- [QUESTIONS TO ANSWER]:
a) Answer these questions about the Deacon King Kong review, one answer per line, marked the same way:
(i) What is Sportcoat's real name?
(ii) In what year is the novel set?
(iii) After how many pages did the reviewer want to quit?
b) Retype the Deacon King Kong review between "One of my chief" and "I wanted to.", inclusive, with no changes.

- [DOCUMENT SEGMENT]:

────

James McBride’s The Good-Lord Bird is one of my favorite novels of the last decade and one I’ve recommend to countless people. So that makes the disjointed, formless Deacon King Kong all the more disappointing. A book without a strong sense of its characters, setting, or plot, this new novel meanders from one incident to another in a dissembling prose style sure to alienate the reader.
The title character is an old drunk named Cuffy Lambkins, “Sportcoat” to his friends. Sportcoat is a resident of the Cause Houses housing project and a deacon at the small church his wife helped to found. Since his wife’s unexplained death (her body was pulled out of the nearby harbor) Sportcoat has been steadily drinking his friend’s homemade liquor, a concoction known as King Kong. One day in a drunken stupor Sportcoat stumbles over to the housing project’s fearsome teenage drug dealer Deems Clemens and shoots him in the face, disfiguring his ear.
The novel changes perspective as characters within and related to the Cause Houses await the repercussions of Sportcoat’s foolish act. Will Deems enact his own revenge once he gets out of the hospital? Who will take over Deems’ drug trade in the meantime? How much violence will ensue?
McBride’s scope is ambitious, but his talent isn’t up to the task. There are too many characters for such a short novel, many of whom have no impact on the plot and are not memorable enough to merit their inclusion. The central mysteries introduced to the plot are so mild and transparent they add nothing to the reader’s enjoyment.
One of my chief criticisms is McBride’s sloppiness. This book desperately needs editing. The book is set in 1969 and yet an adult character is supposed to have watched Mister Rogers on television as a child, even though Mister Rogers’ Neighborhood debuted in 1968. A character referred to as being 40 years old lives with his 89 year old mother. Did she give birth at 49, in the 1920s? Even though the book is set in the sixties, nothing about the way the characters talk or act would feel out of place today, besides a scant few mentions of how well the Mets are playing.
This book took me forever to finish, and when I did I just wished I had quit after 100 pages like I wanted to.

────

- [AVAILABLE DATA]:
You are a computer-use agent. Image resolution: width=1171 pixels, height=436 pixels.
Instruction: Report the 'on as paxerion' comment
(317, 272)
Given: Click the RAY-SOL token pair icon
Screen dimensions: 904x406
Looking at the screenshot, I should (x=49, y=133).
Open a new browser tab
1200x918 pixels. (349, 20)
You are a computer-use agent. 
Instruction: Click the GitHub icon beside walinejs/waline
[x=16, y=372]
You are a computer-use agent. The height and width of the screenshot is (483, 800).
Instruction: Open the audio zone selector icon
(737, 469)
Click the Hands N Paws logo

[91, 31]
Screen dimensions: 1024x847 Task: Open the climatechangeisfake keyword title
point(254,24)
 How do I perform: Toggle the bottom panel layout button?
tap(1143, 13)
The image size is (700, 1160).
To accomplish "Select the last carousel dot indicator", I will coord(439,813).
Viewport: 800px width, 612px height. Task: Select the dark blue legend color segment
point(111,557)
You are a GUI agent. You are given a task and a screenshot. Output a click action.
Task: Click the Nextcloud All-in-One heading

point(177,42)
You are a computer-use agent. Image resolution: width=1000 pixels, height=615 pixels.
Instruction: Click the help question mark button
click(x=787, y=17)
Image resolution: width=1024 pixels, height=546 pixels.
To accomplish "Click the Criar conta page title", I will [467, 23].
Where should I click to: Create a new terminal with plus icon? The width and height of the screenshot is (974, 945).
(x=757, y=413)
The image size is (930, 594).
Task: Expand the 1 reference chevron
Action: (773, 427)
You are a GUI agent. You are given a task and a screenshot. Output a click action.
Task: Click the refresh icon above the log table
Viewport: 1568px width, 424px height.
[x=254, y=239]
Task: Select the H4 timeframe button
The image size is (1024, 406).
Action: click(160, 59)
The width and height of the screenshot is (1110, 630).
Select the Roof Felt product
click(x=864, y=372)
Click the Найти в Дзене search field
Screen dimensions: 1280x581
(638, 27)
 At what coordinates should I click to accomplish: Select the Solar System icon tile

────

- [ANSWERS]:
a)
(i) Cuffy Lambkins
(ii) 1969
(iii) 100

b)
One of my chief criticisms is McBride’s sloppiness. This book desperately needs editing. The book is set in 1969 and yet an adult character is supposed to have watched Mister Rogers on television as a child, even though Mister Rogers’ Neighborhood debuted in 1968. A character referred to as being 40 years old lives with his 89 year old mother. Did she give birth at 49, in the 1920s? Even though the book is set in the sixties, nothing about the way the characters talk or act would feel out of place today, besides a scant few mentions of how well the Mets are playing.
This book took me forever to finish, and when I did I just wished I had quit after 100 pages like I wanted to.